My Name Is Mary Sutter by Robin Oliveira

 This story is set during the first two years of the Civil War (1861-1862). The historical details of the Civil War are enriched by the facts of how inadequate medicine was at the time.

Mary Sutter, 21, is a midwife in Albany, NY. She petitions to be admitted to the Albany Medical College, but is rejected, only because she is a woman. She asks a local surgeon, James Blevens, to train her as she dreams of being a surgeon, but response is the same. She can’t be a surgeon as a woman.

In Washington City, Dorothea Dix convinces President Lincoln to hire women as nurses for the Union Army.
Mary reads an ad in newspaper about the need for female nurses.

She makes her way to Washington City and gets a position doing whatever is needed at the Union Hotel converted into a hospital. She is prepared to do whatever it takes to be a surgeon. But what she is not prepared for is to witness how inadequate surgery is. How barbaric it is. 

The same thoughts cloud over surgeon William Stipp. Back in school they were “given manuals and instruments and nothing else. If the army had been smart, they would have sent for surgeons from England, all those doctors from the Crimean War who had already treated these injuries and would have known what to do.”

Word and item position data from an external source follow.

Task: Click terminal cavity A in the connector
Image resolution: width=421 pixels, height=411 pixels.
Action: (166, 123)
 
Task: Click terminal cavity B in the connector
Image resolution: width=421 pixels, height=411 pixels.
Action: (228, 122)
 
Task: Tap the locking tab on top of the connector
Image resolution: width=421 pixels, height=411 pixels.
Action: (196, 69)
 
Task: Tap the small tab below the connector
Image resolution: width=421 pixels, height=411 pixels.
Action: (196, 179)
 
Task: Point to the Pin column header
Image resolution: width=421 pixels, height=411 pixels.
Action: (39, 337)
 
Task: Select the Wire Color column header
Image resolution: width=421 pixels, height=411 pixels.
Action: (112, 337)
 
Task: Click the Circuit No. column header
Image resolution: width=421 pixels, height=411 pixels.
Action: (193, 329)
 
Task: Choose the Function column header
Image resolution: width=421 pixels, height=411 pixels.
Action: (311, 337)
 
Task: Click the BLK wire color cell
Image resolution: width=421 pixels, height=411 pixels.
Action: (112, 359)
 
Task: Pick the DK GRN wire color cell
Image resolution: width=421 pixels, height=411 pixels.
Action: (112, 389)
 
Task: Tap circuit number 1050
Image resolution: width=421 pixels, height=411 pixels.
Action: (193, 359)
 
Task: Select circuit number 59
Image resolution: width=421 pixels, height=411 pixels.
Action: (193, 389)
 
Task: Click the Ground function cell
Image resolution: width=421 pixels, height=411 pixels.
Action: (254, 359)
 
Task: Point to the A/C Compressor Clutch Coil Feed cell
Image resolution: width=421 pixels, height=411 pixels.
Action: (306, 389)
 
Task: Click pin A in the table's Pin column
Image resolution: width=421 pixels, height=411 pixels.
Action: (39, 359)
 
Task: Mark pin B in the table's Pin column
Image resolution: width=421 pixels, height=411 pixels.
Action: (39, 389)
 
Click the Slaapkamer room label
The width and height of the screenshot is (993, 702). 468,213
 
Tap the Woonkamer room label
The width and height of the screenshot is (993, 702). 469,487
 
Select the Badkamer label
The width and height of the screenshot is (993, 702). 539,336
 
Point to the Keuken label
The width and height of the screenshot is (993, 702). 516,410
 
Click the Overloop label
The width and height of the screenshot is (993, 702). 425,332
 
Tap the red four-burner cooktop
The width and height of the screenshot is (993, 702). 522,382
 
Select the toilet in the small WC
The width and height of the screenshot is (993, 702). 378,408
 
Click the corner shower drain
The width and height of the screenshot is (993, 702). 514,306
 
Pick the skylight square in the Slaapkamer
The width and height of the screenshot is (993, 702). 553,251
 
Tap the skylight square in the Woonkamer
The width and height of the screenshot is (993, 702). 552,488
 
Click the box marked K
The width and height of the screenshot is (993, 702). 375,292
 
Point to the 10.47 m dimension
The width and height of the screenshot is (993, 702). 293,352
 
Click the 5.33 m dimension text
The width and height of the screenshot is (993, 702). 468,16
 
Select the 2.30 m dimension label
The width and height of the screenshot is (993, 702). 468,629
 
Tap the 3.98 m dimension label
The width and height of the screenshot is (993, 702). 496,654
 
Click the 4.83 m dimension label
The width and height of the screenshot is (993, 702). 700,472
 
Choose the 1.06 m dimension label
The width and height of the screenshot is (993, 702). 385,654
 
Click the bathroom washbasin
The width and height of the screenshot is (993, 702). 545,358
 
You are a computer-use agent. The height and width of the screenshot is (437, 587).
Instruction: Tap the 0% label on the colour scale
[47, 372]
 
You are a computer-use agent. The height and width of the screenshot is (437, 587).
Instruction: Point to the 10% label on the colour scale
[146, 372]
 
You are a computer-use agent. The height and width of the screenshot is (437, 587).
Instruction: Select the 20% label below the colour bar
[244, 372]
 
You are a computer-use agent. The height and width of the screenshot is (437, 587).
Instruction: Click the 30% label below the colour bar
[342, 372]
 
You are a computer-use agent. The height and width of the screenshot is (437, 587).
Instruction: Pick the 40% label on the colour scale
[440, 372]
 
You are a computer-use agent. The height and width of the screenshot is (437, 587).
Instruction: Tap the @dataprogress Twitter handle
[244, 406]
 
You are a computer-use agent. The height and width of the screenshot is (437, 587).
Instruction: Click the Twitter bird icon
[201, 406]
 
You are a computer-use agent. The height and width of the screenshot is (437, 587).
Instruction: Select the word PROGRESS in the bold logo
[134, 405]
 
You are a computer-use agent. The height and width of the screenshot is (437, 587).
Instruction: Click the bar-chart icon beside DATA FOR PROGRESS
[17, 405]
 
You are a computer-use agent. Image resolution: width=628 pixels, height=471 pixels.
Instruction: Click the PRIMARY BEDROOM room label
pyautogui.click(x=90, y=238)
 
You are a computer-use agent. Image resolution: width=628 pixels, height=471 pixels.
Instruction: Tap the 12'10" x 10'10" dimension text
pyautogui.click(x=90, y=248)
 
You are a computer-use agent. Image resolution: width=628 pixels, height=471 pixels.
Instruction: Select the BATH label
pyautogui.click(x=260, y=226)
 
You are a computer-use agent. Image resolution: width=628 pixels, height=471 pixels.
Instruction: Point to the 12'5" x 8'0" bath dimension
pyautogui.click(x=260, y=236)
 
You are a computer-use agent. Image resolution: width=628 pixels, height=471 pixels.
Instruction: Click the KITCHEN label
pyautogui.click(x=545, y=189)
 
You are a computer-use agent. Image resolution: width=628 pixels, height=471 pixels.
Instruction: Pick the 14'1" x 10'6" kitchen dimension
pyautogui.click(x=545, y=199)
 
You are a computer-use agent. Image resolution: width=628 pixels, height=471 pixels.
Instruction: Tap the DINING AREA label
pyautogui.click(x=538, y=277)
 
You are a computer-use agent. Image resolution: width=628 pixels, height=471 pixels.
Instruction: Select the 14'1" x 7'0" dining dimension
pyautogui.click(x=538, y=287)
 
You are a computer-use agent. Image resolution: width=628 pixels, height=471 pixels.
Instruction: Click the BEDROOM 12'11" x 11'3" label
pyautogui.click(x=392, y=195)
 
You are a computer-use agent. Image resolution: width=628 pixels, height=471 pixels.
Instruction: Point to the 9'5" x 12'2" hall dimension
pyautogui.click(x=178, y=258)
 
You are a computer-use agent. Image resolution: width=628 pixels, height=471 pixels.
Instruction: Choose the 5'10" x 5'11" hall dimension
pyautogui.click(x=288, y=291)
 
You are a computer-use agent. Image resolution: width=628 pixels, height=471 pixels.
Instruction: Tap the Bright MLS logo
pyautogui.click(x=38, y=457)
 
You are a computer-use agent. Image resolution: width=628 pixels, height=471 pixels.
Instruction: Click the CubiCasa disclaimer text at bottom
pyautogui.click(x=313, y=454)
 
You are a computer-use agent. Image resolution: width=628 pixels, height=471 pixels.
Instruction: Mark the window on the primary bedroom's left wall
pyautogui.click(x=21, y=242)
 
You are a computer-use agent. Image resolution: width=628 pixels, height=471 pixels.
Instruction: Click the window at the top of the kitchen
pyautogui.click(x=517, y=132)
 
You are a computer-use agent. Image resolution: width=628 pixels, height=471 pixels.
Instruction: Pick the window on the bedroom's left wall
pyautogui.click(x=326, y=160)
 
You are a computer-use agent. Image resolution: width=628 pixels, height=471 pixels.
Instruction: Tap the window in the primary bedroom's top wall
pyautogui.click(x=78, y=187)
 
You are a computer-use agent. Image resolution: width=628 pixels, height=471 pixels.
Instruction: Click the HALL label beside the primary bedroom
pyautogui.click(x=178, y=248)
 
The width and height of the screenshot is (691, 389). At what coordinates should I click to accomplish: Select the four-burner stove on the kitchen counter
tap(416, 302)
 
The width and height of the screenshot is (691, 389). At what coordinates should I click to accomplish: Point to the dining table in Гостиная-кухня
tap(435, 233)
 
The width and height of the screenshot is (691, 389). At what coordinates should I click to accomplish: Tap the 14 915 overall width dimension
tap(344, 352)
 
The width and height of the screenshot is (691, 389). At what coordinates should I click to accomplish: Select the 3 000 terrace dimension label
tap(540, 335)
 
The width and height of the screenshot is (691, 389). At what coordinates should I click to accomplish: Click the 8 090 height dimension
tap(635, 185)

As the war progresses, it brings even darker clouds over how unprepared medically they are. “…I have no faith in these new arrivals (surgeons). Most haven’t seen a scalpel since medical school, if they ever saw one there.”

The devastation and shortages of everything make the summer of 1862 to be remembered as the Great Scramble, “the summer when it was impossible to keep track of anything.”

Despite the hardship, Mary persists with her dream.

The story vividly brings the dilemma of inadequate medical training, surgeons not well-trained to perform amputations. And the author skillfully sets this dilemma against the backdrop of the Civil War. The story overall is interesting and gives a picture of how far medicine has gone since then.